Jacques de Lacloche,
lorsqu’il prendra ce pseudonyme, donnera une version édulcorée de son
bannissement par le roi en forgeant la lettre cens
prêtée à Jacques II du
8 août 1668 où il évoque l’interception de ses courriers et ses conséquences
: « nous fûmes obligés […] de consentir, aux occasions, à plusieurs
choses tournant au désavantage de
plusieurs catholiques de notre royaume d’Hybernie (l’Irlande) », savoir
son bannissement.
Dans un autre
rapport, on lit :"Le papier ci- joint
qui contient un projet de requête des religionnaires (protestants) de
France au Roy de la Grande-Bretagne a
été pris audit Veiras, et est écrit, à ce qu'on assure, de sa main, que
Marsilly reconnaîtra". Il serait intéressant de pouvoir comparer
l'écriture et les idées avec celles des textes de Jacques Stuart de Lacloche. Le Ministre de Lionne écrivit aussi à son
ambassadeur : "Roux ayant fait savoir au roi qu'il désirait la grâce de lui pouvoir parler pour lui révéler des
choses qu'il ne pouvait confier qu'à sa seule personne, Sa Majesté n'a
pas voulu le voir et m'a envoyé à la Bastille" à deux reprises ;
voulait-il lui révéler l'identité et les prétentions du demi- frère du roi, le
trahissant et révélant au roi de France qu‘il avait pris l‘identité
de Veiras? Le roi d’Angleterre n’avait- il plus, dès lors, qu’à indiquer à Louis XIV la date de son
départ et sa fausse identité de Matteo Battaglia, valet du roi? Que signifient
d'autre part les paroles « effroyables » qu'il prononce contre le roi
sur la roue et comment Louis XIV peut- il dire : "M. le lieutenant
criminel, nous voilà débarrassés d'un bien méchant homme" ?
Penchons-nous sur l'identité de l'indic de l'ambassadeur.
nous pensons qu'il s'agissait d'un protestant parlant français que le masque connaissait du Languedoc, qu'il
avait fait venir en Irlande chez d'Orrery et qui , comme lui , désira se
convertir chez les Jésuites de Rome pour quelque argent..
De qui ce Portal fut-il le servant, le valet,
disons plutôt le secrétaire particulier,
l'homme de confiance? Du noble Irlandais
Richard Bellings (né à Dublin 1600?
-1677), catholique, secrétaire de la Confédération irlandaise en 1642, secrétaire particulier de la reine- mère
Henriette-Marie à Somerset House (de qui
Bellings tint son secrétaire Portal) et
messager secret de Jacques II, envoyé fin 1962 par le roi d'Angleterre à
Rome avec Portal, pour négocier l'accession au cardinalat de lord
d'Aubigny ainsi que la conversion secrète, en prime en quelque sorte, du roi au
catholicisme, si le chapeau de cardinal était accordé à son parent.
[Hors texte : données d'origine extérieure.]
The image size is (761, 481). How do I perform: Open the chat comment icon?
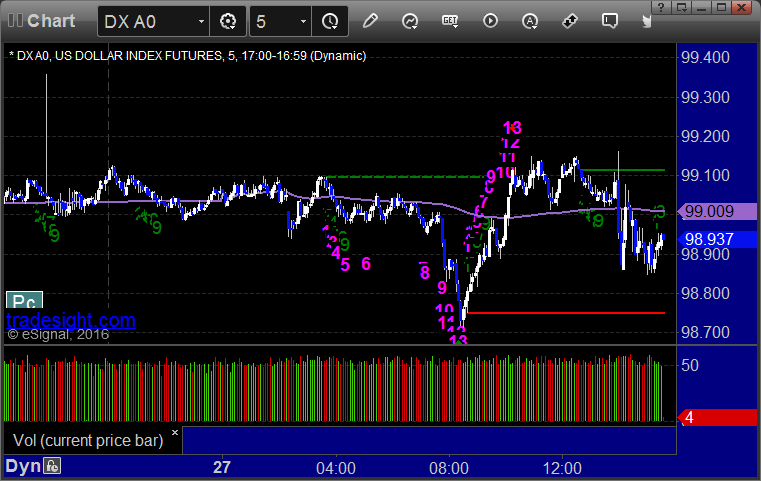[610, 21]
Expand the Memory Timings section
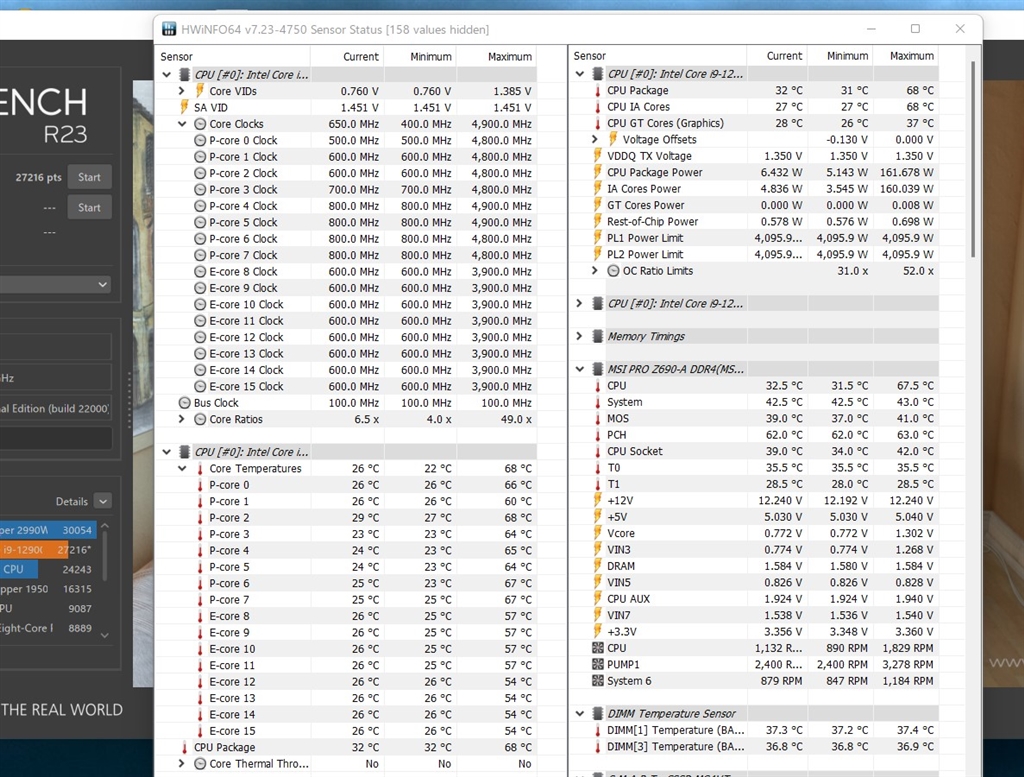The width and height of the screenshot is (1024, 777). coord(581,337)
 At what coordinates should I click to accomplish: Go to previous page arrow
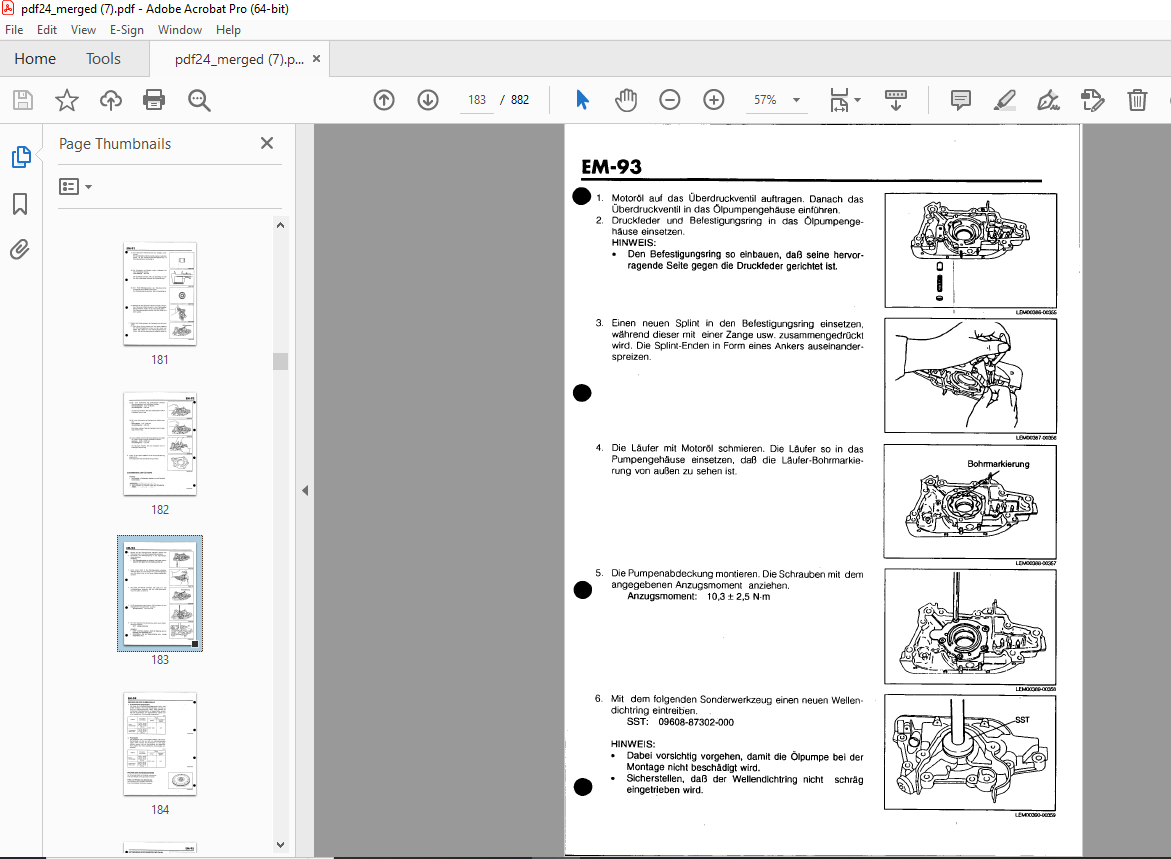[x=384, y=100]
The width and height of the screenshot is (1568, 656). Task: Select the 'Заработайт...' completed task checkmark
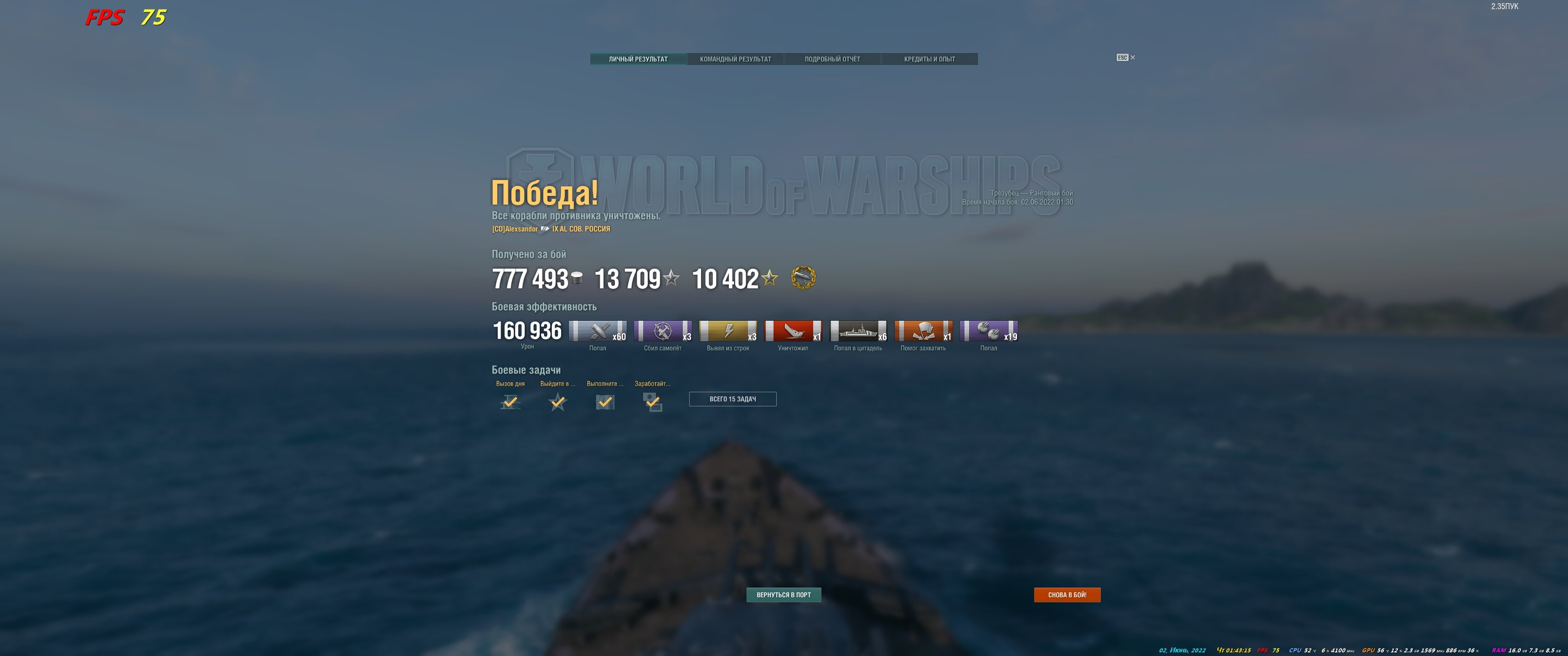point(653,402)
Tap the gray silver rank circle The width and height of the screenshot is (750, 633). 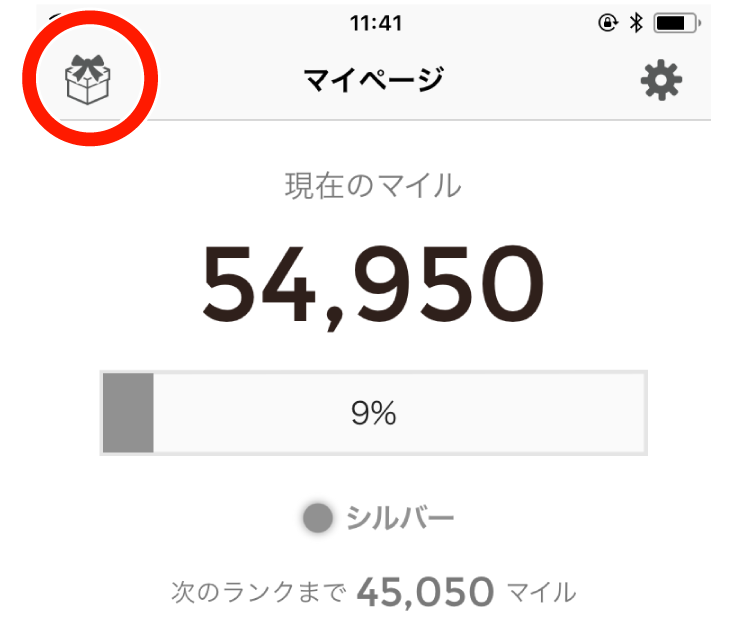pyautogui.click(x=318, y=518)
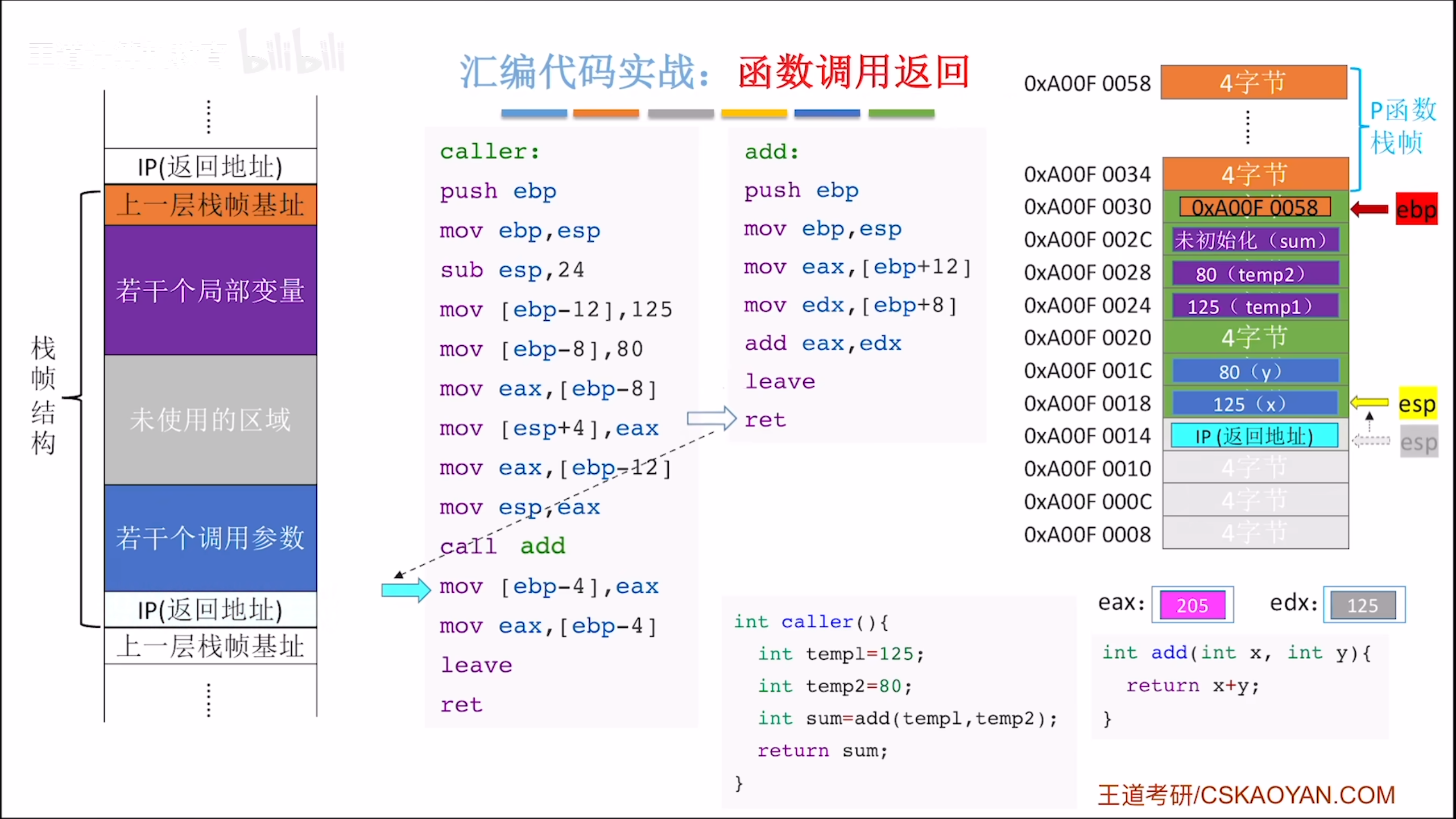Click the magenta eax register value 205
Screen dimensions: 1456x819
1192,605
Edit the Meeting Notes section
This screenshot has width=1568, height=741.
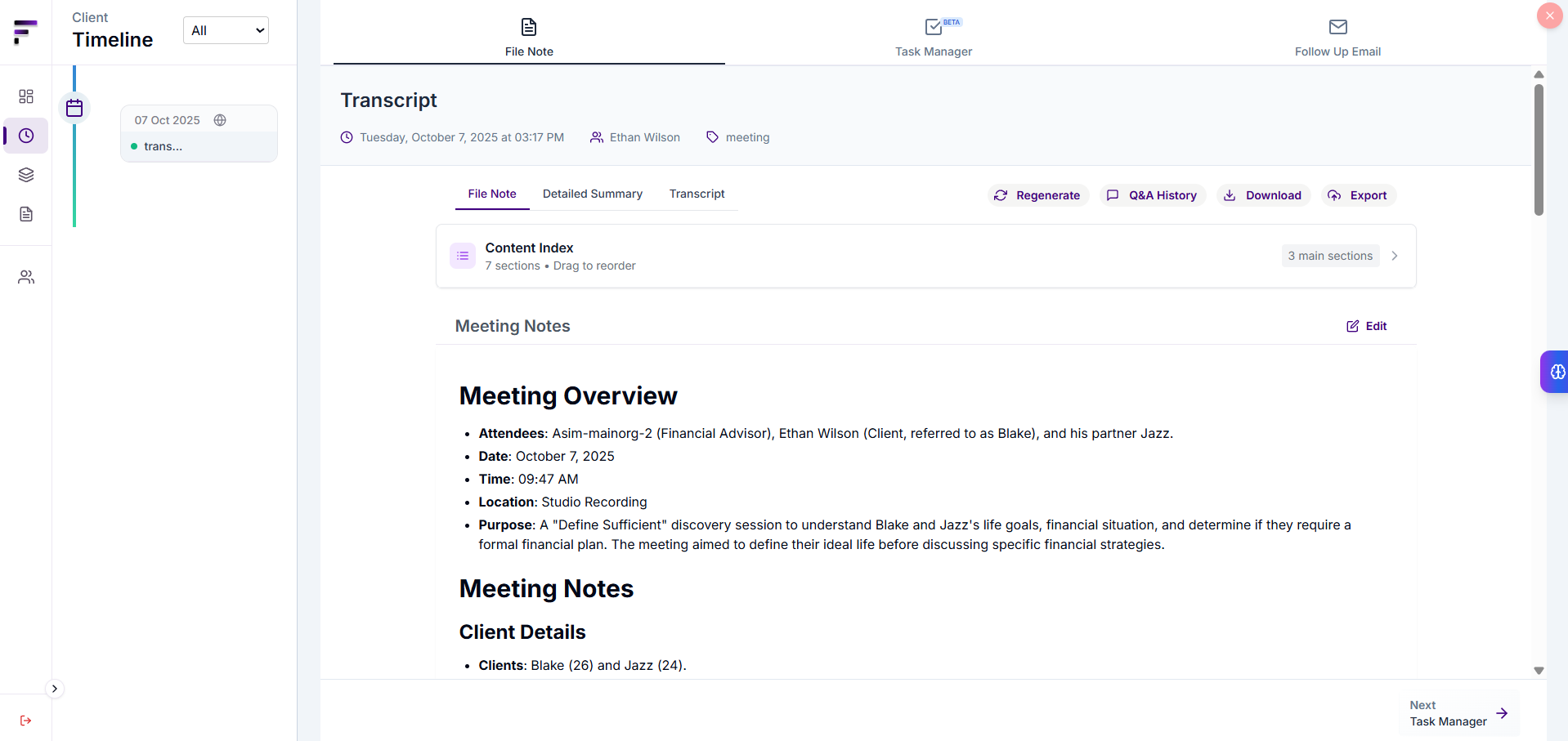click(x=1365, y=326)

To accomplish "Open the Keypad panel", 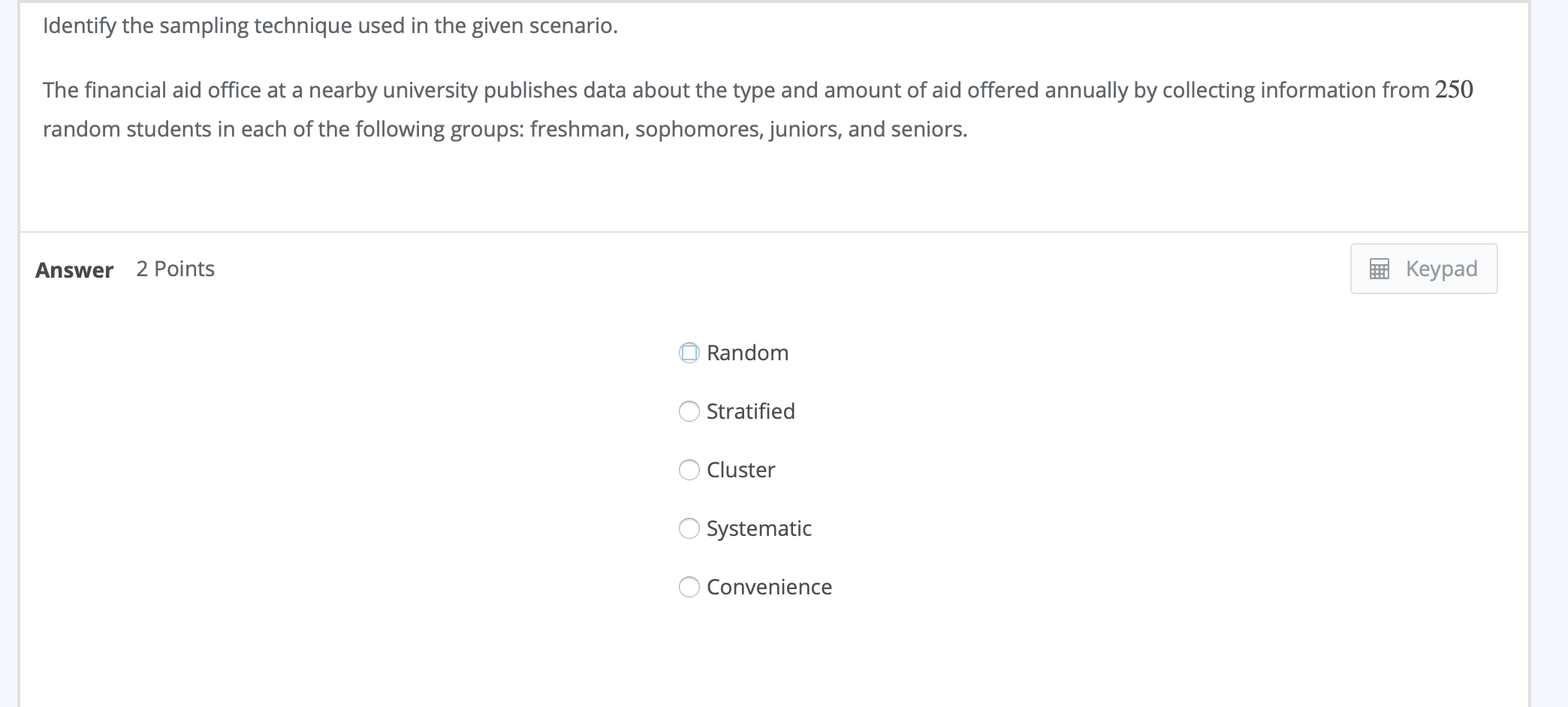I will click(x=1423, y=269).
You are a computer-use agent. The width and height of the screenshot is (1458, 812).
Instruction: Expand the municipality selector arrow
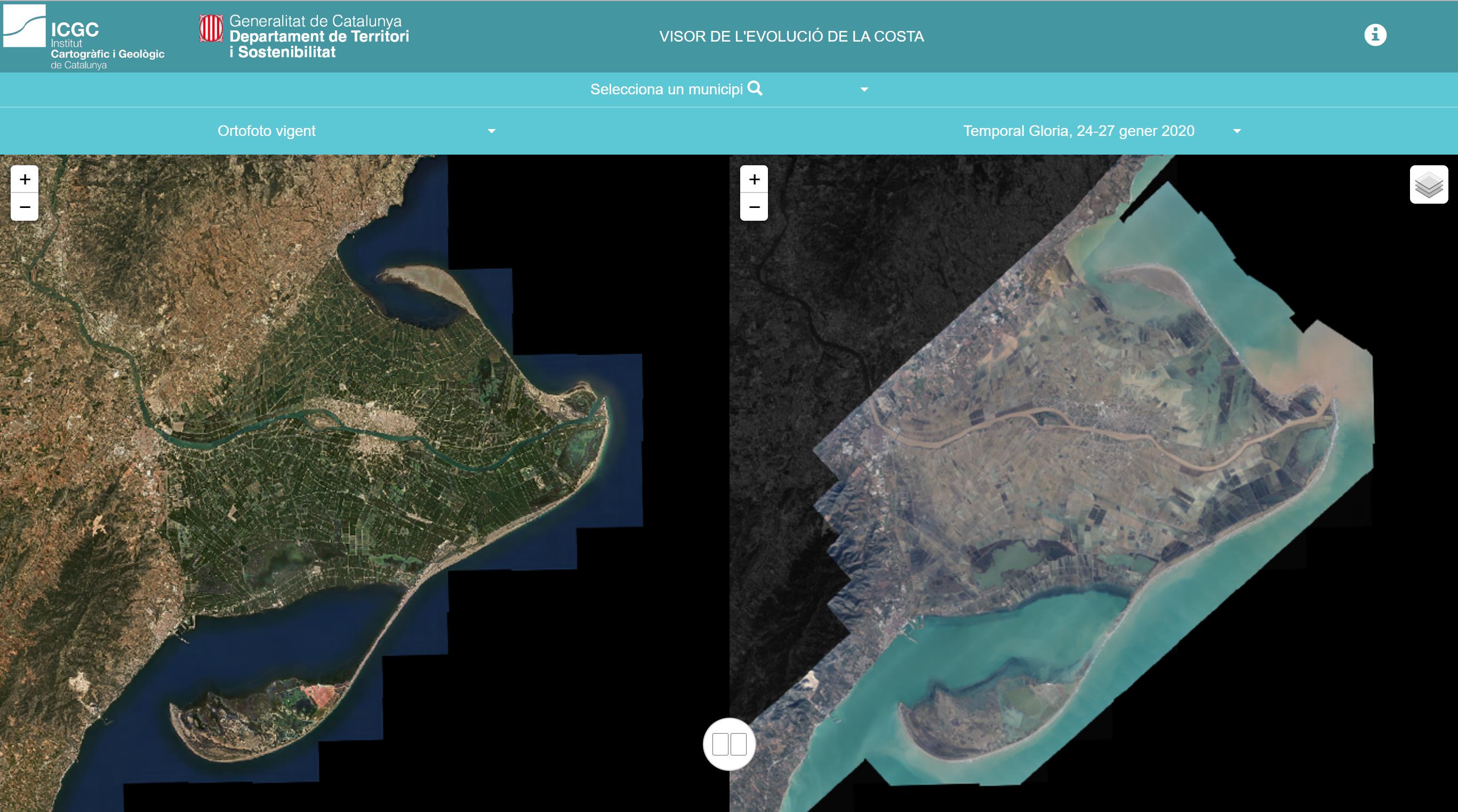tap(864, 90)
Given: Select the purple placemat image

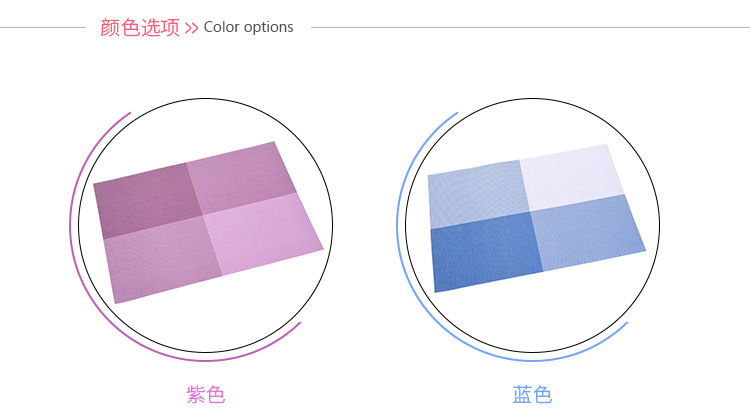Looking at the screenshot, I should [x=208, y=220].
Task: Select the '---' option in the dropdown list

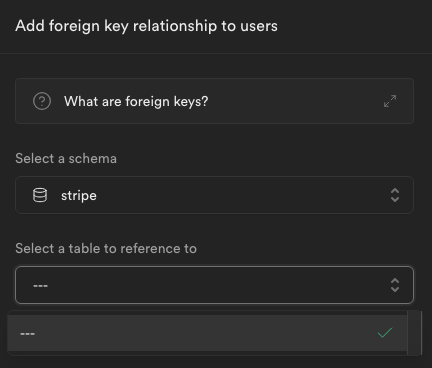Action: (x=207, y=333)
C'est à
Richard Bellings, pour qui il éprouva une grande admiration, que le Masque dut sa conversion au catholicisme. Quelles
furent les deux causes de la condamnation de Portal au bannissement perpétuel?
Première cause du bannissement du futur Masque : des vues trop hardies sur
la liberté de conscience .
Notre secrétaire
rédige des lettres au pape et il les signe du nom de Jacques II : surtout, il
va trop loin dans ce qu'il fait écrire au chef de l'Eglise anglicane, même en latin.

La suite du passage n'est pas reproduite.